**Problem description**
Every record must be output verbatim in the reply.

**Supplied data**
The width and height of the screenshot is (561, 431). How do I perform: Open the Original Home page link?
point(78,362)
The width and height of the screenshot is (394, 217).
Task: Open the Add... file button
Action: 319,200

**Result**
The width and height of the screenshot is (561, 431). How do I perform: Open the Original Home page link?
point(78,362)
The width and height of the screenshot is (394, 217).
Task: Open the Add... file button
Action: 319,200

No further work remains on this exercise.